After three years they surveyed birds on all the sites and found that the sites from which mistletoe had been removed had lost an average of 34.8 per cent of their woodland-dependent resident birds, 26.5 per cent of woodland-dependent bird species, and 20.9 per cent of their total species richness. In contrast, control sites showed moderate increases, while mistletoe-free sites showed no significant changes.

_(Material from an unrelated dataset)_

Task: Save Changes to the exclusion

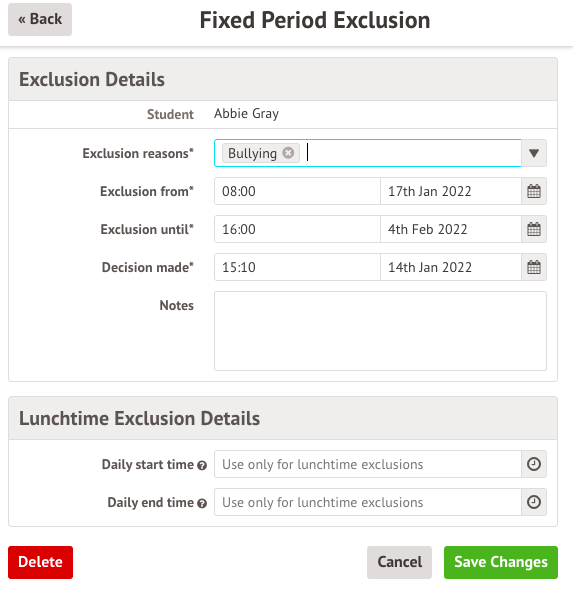Action: click(501, 562)
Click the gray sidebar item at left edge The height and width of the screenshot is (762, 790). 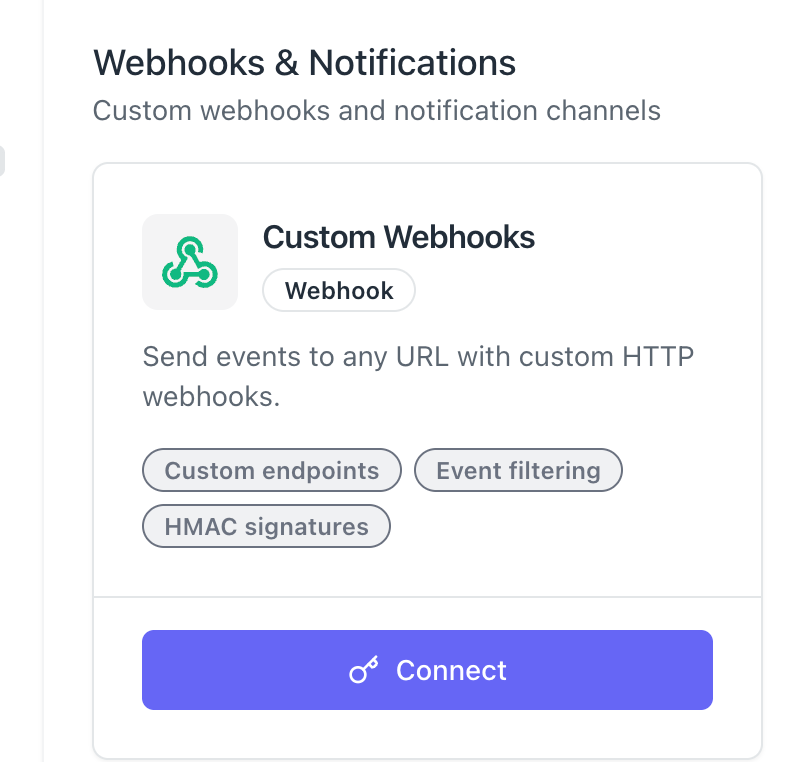click(x=2, y=161)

But perhaps the most surprising finding was that most of the decrease in bird species was not due to loss of species that forage on mistletoe, but of birds that eat insects, especially birds that eat insects on the forest floor. The authors attribute this effect to the lack of mistletoe litter, which is especially nutrient-rich. As Watson explains in an NPR interview, while regular trees “pull out the good stuff from their leaves before allowing them to fall”, mistletoes, “because they’re moochers,… don’t really care about conserving their resources – they can just suck out more” and “just drop their leaves with all the vitamins inside.” This rich litter can support more insects and thus more insect-eating birds, and possibly more reptiles and mammals, too.

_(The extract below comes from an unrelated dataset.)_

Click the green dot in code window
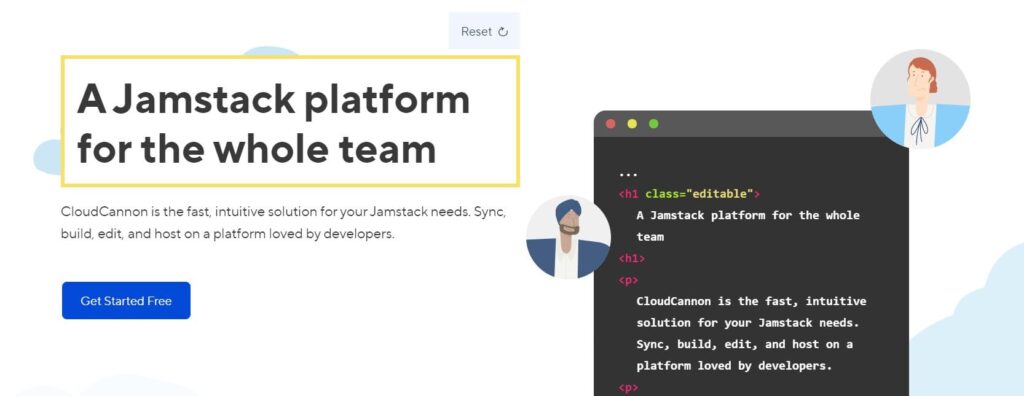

Although the mistletoe species studied in Australia were different from the one found at the BFS, Daniel Nickrent, a professor of plant biology at Southern Illinois University, is quoted in the NPR interview as being convinced that the Phoradendron mistletoes play a similar role in North American forests.
Perhaps an enterprising student would like to compare arthropod diversity under trees at the BFS with and without mistletoe?
References and more information:
- Quote from “Holly Jolly Christmas” by Johnny Marks, created for the 1964 NBC production “Rudolph, The Red-Nosed Reindeer”. (Video from the program with Burl Ives singing.)
- Geils, B.W., D. Wiens, and F.G. Hawksworth. 2002. Phoradendron in Mexico and the United States. Ch. 3 in Geils, B.W.; J. Cibrián Tovar, and B. Moody, tech. coords. Mistletoes of North American Conifers. Gen. Tech. Rep. RMRS-GTR-98. Ogden, UT: U.S. Department of Agriculture, Forest Service, Rocky Mountain Research Station. p. 19-28.
- Watson, D.M., and M. Herring. 2012. Mistletoe as a keystone resource: an experimental test. Proc. R. Soc. B 279: 3853-3860.
- Mithcell, A. 17 December 2012. “Beyond the Kiss, Mistletoe Helps Feed Forests, Study Suggests.” New York Times.
- Ben-Achour, S. 27 December 2012. “Birds Hang Around Mistletoe For More Than A Kiss.” NPR.org.